* [Task description] Count how many lines below contain the word "agent", then give that number alone.

* [Input for this task]

#####

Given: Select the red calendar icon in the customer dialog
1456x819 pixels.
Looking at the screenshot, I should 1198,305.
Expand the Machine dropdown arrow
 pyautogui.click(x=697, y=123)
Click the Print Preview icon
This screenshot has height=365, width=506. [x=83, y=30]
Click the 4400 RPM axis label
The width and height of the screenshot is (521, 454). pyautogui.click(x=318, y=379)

#####

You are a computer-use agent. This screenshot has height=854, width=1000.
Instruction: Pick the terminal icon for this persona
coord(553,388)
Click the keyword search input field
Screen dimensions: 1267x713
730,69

#####

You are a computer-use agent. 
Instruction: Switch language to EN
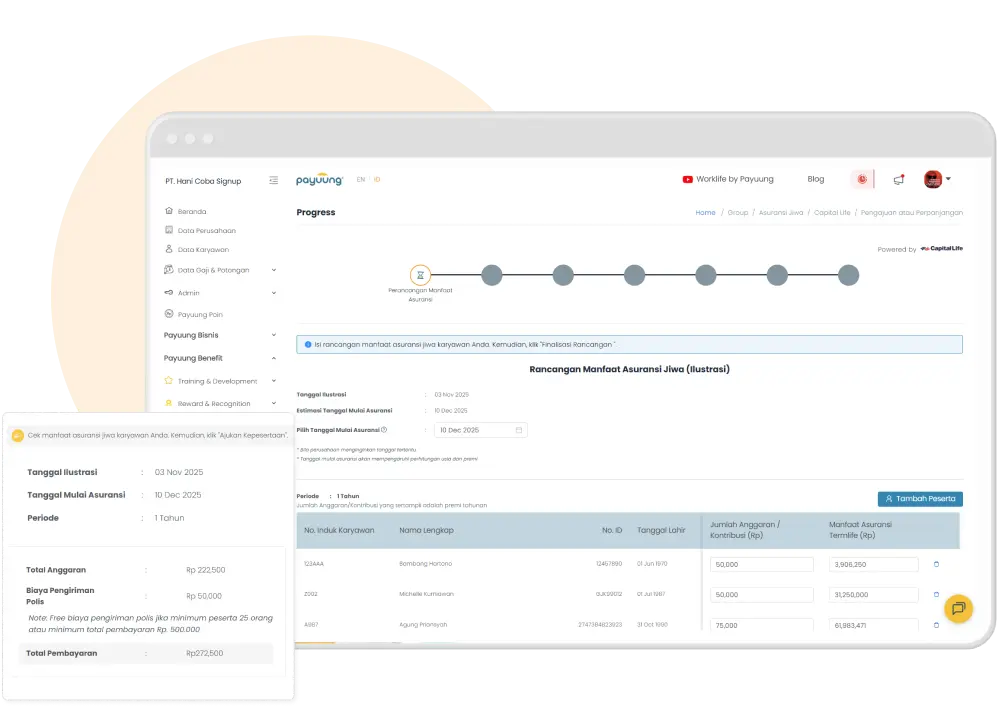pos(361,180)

#####

* [Solution to this problem] 2